The 10 best guitar riffs of 2021 | Guitar World

2021-12-22 06:23:53 By : Mr. Tony Wu

By Jonathan Horsley published 20 December 21

The riffs that induced the most involuntary – and voluntary – head-banging over the past 12 months, as voted for by you

Here we have it, folks: your favorite riffs of 2021. The votes have been counted and, by the power invested in the crude democratic efficiency of the online poll, we can see which ‘short repeated phrase in popular music and jazz, typically used as an introduction or refrain in a song’ reigns supreme.

This year was big for metal. Indeed, only two out of the 10 could be described as something other than metal, and even then, one is hard rock, and the other was written and performed by a guy who knows Slash. It’s impossible to decipher what this list tells us about the riff, and our tastes in it, but maybe it's the same thing that every year-end Best Riff list tells us – that, even within the one subculture of guitar playing, there are innumerable ways to get the job done, and that rhythm is key to making these parts work.
########################################
### Exercise tasks
1. In the riffs article, how many of the 10 riffs could be described as something other than metal?
2. Rewrite the riffs article passage, everything from "By Jonathan Horsley" down to "song’ reigns supreme.", with "poll" replaced by "survey".
3. Carry on the article about the best guitar riffs of 2021 from where it stops.
The data that follows is not needed for anything here.

### Material provided
########################################
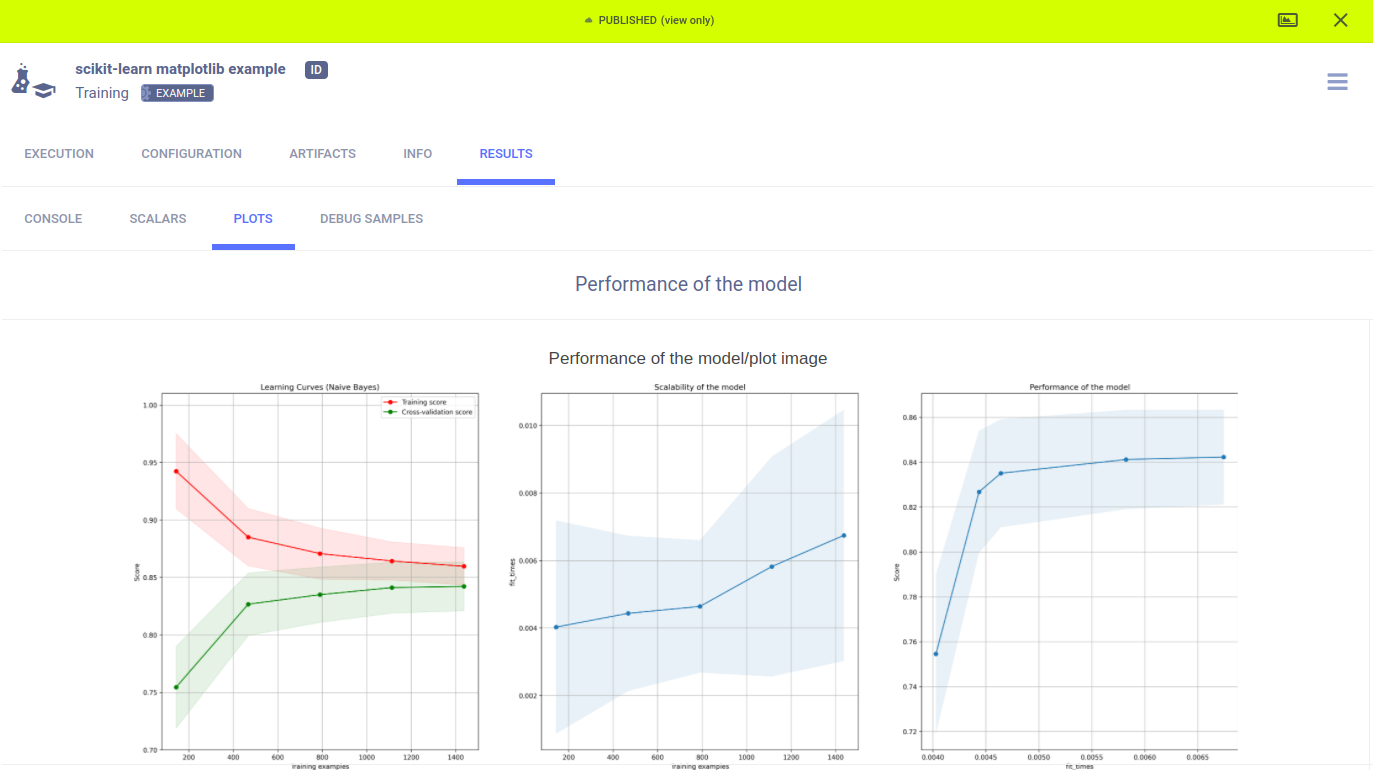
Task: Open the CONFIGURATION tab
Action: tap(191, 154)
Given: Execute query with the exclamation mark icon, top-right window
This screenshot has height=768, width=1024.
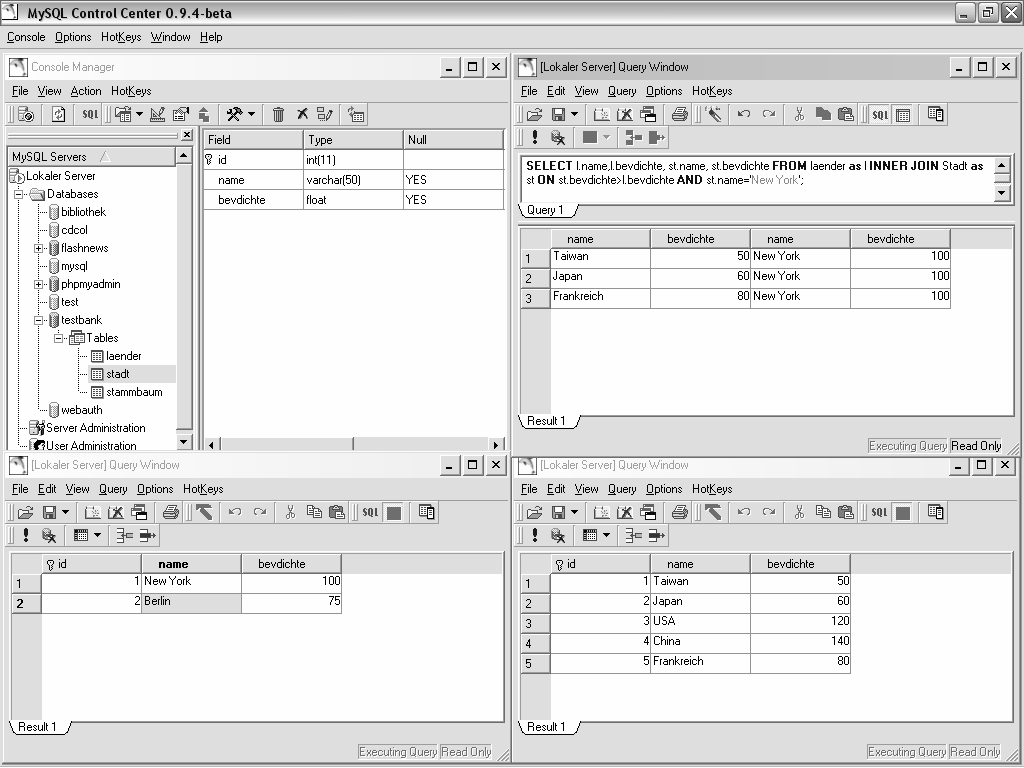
########################################
### Solved tasks
1. Two of them.

2.
By Jonathan Horsley published 20 December 21

The riffs that induced the most involuntary – and voluntary – head-banging over the past 12 months, as voted for by you

Here we have it, folks: your favorite riffs of 2021. The votes have been counted and, by the power invested in the crude democratic efficiency of the online survey, we can see which ‘short repeated phrase in popular music and jazz, typically used as an introduction or refrain in a song’ reigns supreme.

3.
After all, there are only so many notes. How we arrange them, and the pockets of groove that we can summon out of the raw ingredients of electric guitar, is crucial. 

This list also begs the question: are the best riffs always on electric guitar? These certainly are, but we would argue that a great riff will sound just as great on a parlor-sized acoustic guitar as it does through an enormo-rig. For evidence, check out Melvins’ Five-Legged Dog, which saw Buzz Osborne rearrange some of the most inventive riffs for acoustic. 

Are there any glaring omissions here? Well, there are so many riffs it's hard to keep score, but it is strange that Greta Van Fleet missed out after taking top spot in your Best Solos of 2021 list. And to have such a metal-heavy list but then no Carcass, when Torn Arteries presented such a smorgasbord of gourmet hesher’s delights, seemed like an oversight.

But that’s life. And you’ll just have to check in later in the week to see if any of those turn up in your favorite guitar albums of 2021.

Architects have something philosophically grand but ultimately pessimistic to say about humankind’s place on this planet – something about us not quite fulfilling the promise of our Darwinian triumph. Or perhaps its just misanthropy; there’s a lot of it around. Either way, to articulate this, the British metalcore band dress the guitars in a gorilla suit and go 100 per cent silverback primitive on our unworthy asses. It’s quite spectacular.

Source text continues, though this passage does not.